De licht verbaasde uitdrukking op zijn gezicht ontging me niet. Tot nu toe had ik het altijd prettiger gevonden om naar een rustige plek op het strand te gaan. Er was iets veranderd in mij en ik wist dat ik dat allemaal te danken had aan Javen.

Hopelijk waren we nog lang niet klaar met elkaar veranderen in de persoon wie we wilden zijn.

'Oké, een kwartier.'

~

Als mijn ouders iets hadden gemerkt van wat er buiten was gebeurd, dan lieten ze het me niet merken.

'Hoe was de markt?' vroeg mijn moeder me toen ik de veranda op stapte. Ze lag in een van de twee ligstoelen die we tot onze beschikking hadden, met een nu gesloten boek in haar handen. Mijn vader zat met een boek aan de eettafel. Ik had me nooit hoeven afvragen waar mijn liefde voor lezen vandaan kwam.

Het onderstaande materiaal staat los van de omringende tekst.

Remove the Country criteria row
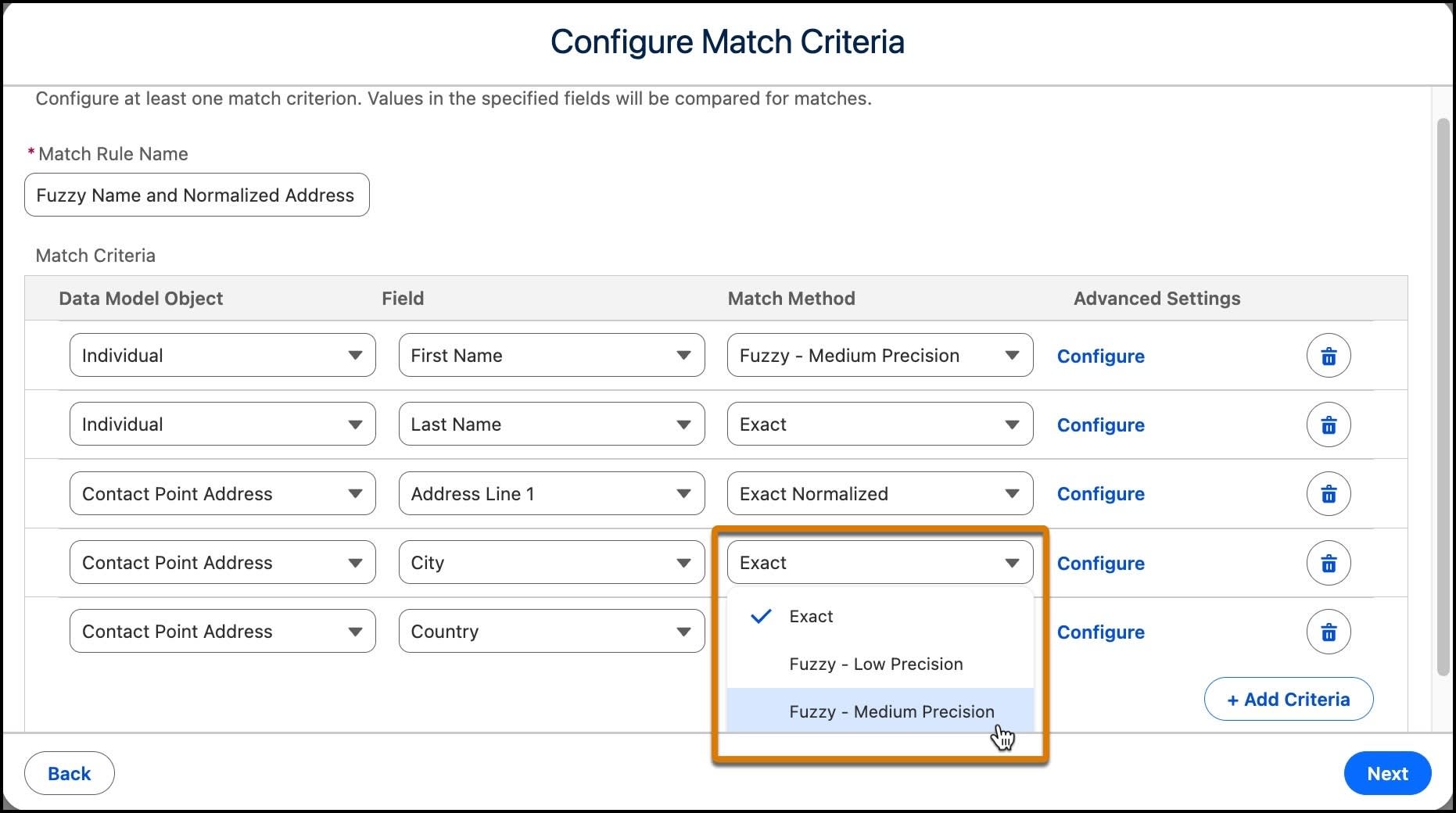The width and height of the screenshot is (1456, 813). [1329, 632]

'Het was echt heel leuk,' antwoordde ik, waarna ik op de loungebank ging zitten. Mijn hand reikte naar het zilveren kettinkje die om mijn nek hing. 'Javen heeft deze voor me gekocht.' Ik liet mijn ouders de ketting zien. Ongemakkelijk merkte ik op dat ik net teveel emotie in mijn stem had gelegd.

Of mijn ouders merkten het niet, of het maakte hen niet langer uit. 'Wat aardig van hem,' zei mijn vader. Ze keken beiden bewonderend naar het sieraad, zonder enig teken van twijfel over mijn vriendschap met Javen. Of meer dan vriendschap...

Ik stond weer op van de bank. 'Ik moet me omkleden,' zei ik tegen mijn ouders. 'Javen en ik gaan straks zwemmen.'

'Ik heb je handdoek in je kamer gelegd, bij de strandtas,' zei mijn moeder, terwijl ze het boek waar ze mee bezig was weer opende. 'Je vader en ik gaan straks nog even een stad in, maar we zien je wel weer als we terugkomen.'

Ik bleef nog even staan. 'De tas is niet nodig. We blijven hier, bij het zwembad. Ik zie het wel wanneer jullie vertrekken.' De veranda het uitzicht op het zwembad.

De verbaasde blikken van mijn ouders vonden me nog net, waarna ik grijnzend naar binnen liep. Het werd steeds leuker om mijn ouders te verbazen, vooral vanwege die liefhebbende blik die altijd volgde.